Wikipédia est considérée comme le plus grand et le plus connu des communs numériques de connaissances[5],[4]. D'autres communs informationnels sur divers thèmes ont depuis émergé comme OpenStreetMap ou Open Food Facts.
L'enclosure des communs informationnels désigne le mouvement d’appropriation des idées qui sous-tend l'économie du savoir.
De nombreux scientifiques, suivant James Boyle (en), parlent d'un « second mouvement des enclosures » pour désigner la manière dont les idées et les informations ont fait l'objet d'une forme de privatisation dans le monde capitaliste du XIXe siècle[10]. En effet, selon lui, alors qu'auparavant il n'était possible de s'approprier des idées qu'exceptionnellement, le développement du droit de la propriété intellectuelle a généralisé cette possibilité. Ainsi, Boyle pense que l'apparition du concept de domaine public, c'est-à-dire d'une catégorie juridique spéciale pour ces idées-là que tout le monde a le droit d'utiliser, révèle que l'accaparement est désormais vu comme la norme. Le commoning (de) intellectuel est dès lors mis de côté[11],[12]. Cette extension de la notion d'enclosure aux communs de la connaissance est parfois contestée[13].
Selon Anthony McCann, le processus d'enclosure des informations, amplifié par la numérisation, est différent de celui de la privatisation ou de la marchandisation[14].
L'enclosure de l'information empêche la recherche scientifique de progresser, ce qui motive le mouvement de la science ouverte[15],[16]. L'enclosure de l'information scientifique aujourd'hui se fait principalement à travers la privatisation de la science, par exemple sous l'influence de la demande industrielle de génie génétique[17]. Selon Lionel Maurel, les bibliothèques ont un rôle important à jouer pour diffuser le savoir aux communiers, et doivent être vigilantes à ne pas au contraire participer à l'enclosure des connaissances[18].

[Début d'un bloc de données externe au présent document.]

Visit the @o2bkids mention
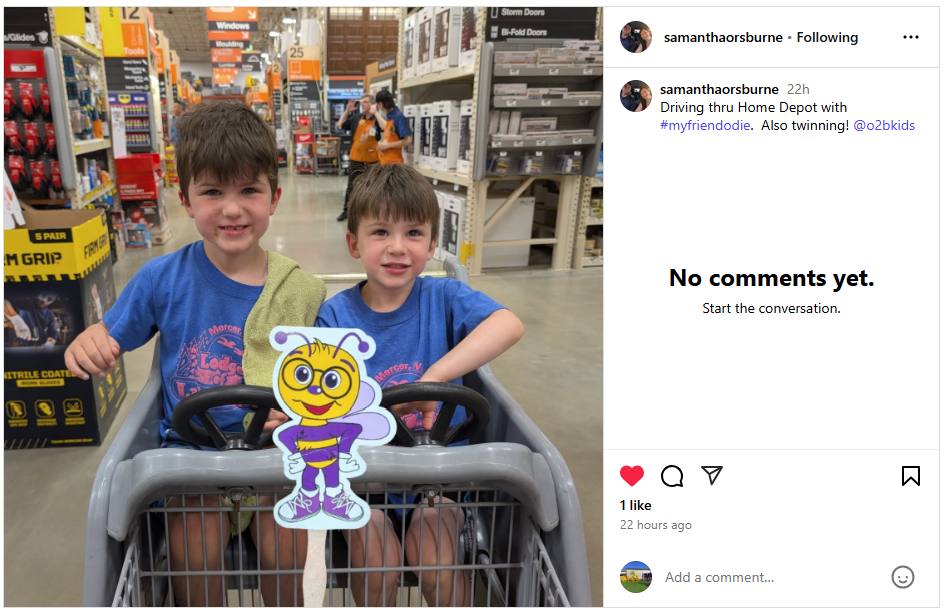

Selon Martin Freriksson, les débats politiques qui animent la gouvernance d'Internet dans l'Union européenne se sont déplacés depuis les années 2000 où le mouvement libriste revendiquait un stop à l'enclosure des communs informatiques. Dans les années 2010 et 2020, les demandes politiques, par exemple celles des partis pirates, se sont davantage focalisées sur l'auto-détermination numérique (en)[19].
Pour T. Schoechle, il y a une forme d'enclosure des communs numériques de connaissance dans la manière dont les protocoles informatiques d'Internet sont soumis à des standardisations non-démocratiques, ce qui conduit à un contrôle des entreprises sur l'infrastructure[20]. Ronald Bettig critique aussi la centralisation de la gouvernance d'Internet et l'enclosure digitale (en) qui en découle[21]. Harry Halpin dénonce également l'appropriation de standards sémantiques libres, comme ceux du web sémantique, par l'industrie numérique. Pour contrer ce phénomène, il propose de promouvoir davantage l'obscurité des projets informatiques libres[22].